← Back to context

Comment by esarbe

4 days ago

Your argument is perfectly well suited to justify the imperialist Russian aggression against Ukraine.

My point is that there's no entity with the authority to declare a government illegal - besides the UN security council. Next thing you know China invades Taiwan and it will be hard to argue with "sovereignty of nations". Nobody - not even the US - cares about it anymore, right? We just declare a government as illegitimate and presto - no need to justify it anymore. Here we go for some more foreign wars.

This is not about "liberating Venezuela" from a dictatorship. It's just about placing a new dictator at the head of Venezuela, equally illegitimate and equally authoritarian. Venezuela has become an US protectorate for the foreseeable future. At least until the oil runs dry [1].

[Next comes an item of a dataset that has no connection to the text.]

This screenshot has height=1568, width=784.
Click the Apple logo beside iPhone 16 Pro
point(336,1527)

[1] https://www.nytimes.com/live/2026/01/03/world/trump-united-s...

> Your argument is perfectly well suited to justify the imperialist Russian aggression against Ukraine.

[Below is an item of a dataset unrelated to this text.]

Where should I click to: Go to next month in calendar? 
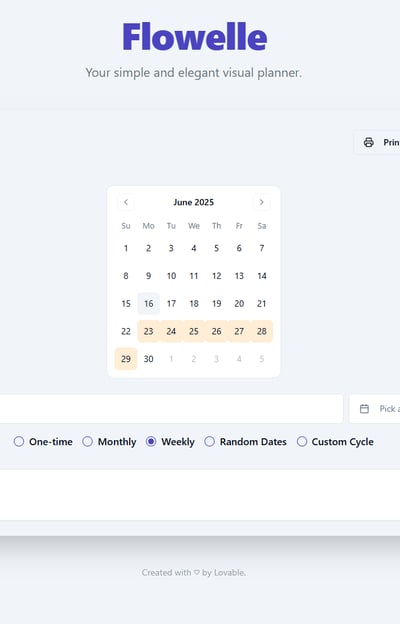[x=261, y=202]
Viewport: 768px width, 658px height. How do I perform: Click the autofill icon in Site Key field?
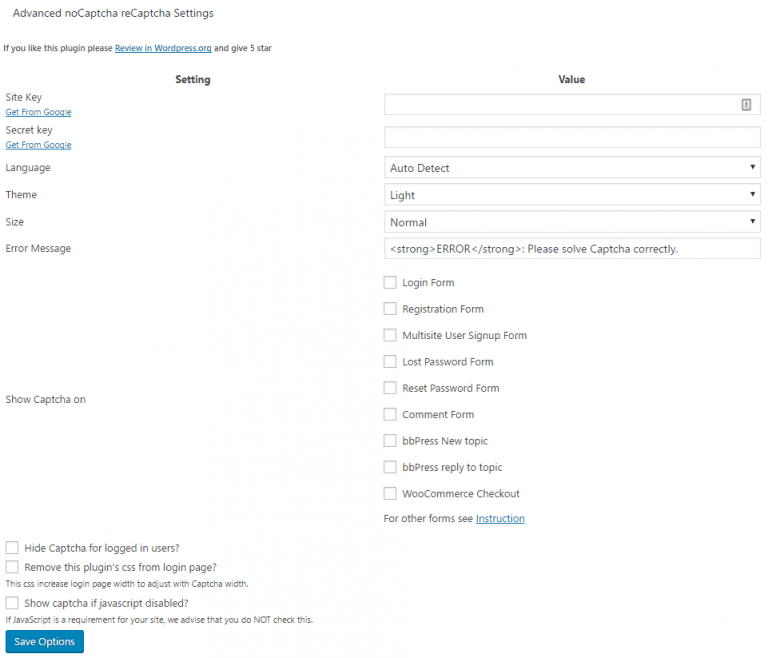click(745, 104)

Once you accept that there may be cases where you need to interfere with another country’s internal affairs, you can make up all sort of justifications to interfere (or not) in any given case. So yes, Russia would argue that the specific circumstance justify their actions. I would argue they don’t, but clearly Russia doesn’t care about me (and frankly wouldn’t care even if my opinion was that there is never a justification for interfering).

> My point is that there's no entity with the authority to declare a government illegal - besides the UN security council.

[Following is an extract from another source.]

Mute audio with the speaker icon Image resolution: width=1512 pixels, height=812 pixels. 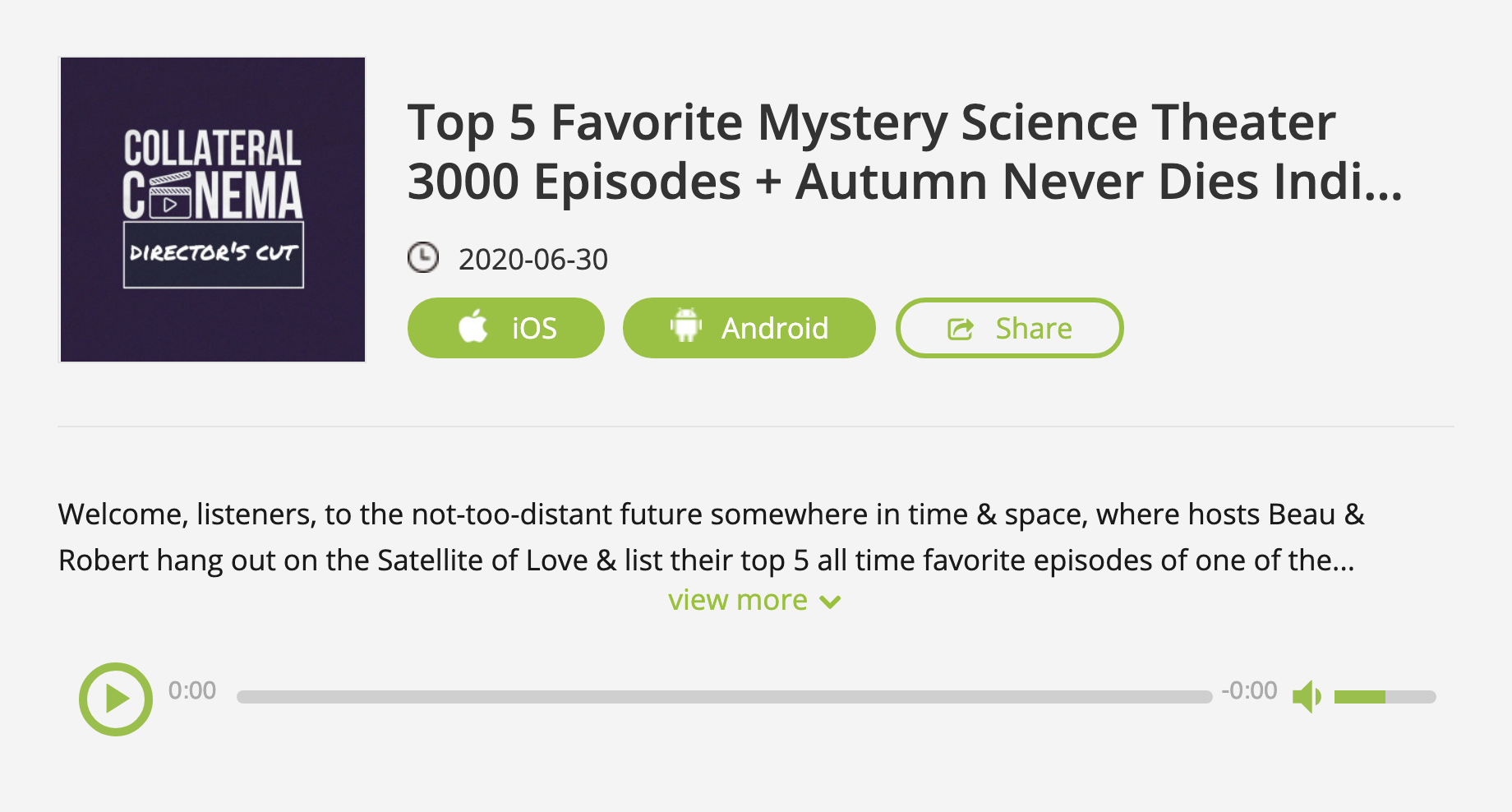(x=1306, y=697)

Now that’s an interesting claim. Why does the security council have this authority? From where do they derive that authority? Just 15 nations can declare your government “illegal”? Unless of course the government you want declared illegal happens to be one of those 15 I guess. So some nations internal affairs are more sacrosanct than others? And what happens when the UN declares your government “illegal”. Can anyone just waltz their military in and overthrow your government despite the fact that no one is supposed to have the right to interfere with the internal affairs of another country?

> This is not about "liberating Venezuela" from a dictatorship.

You appear confused because I never argued that it was. I merely objected to the idea that there was never a justification to interfere with the internal affairs of another country.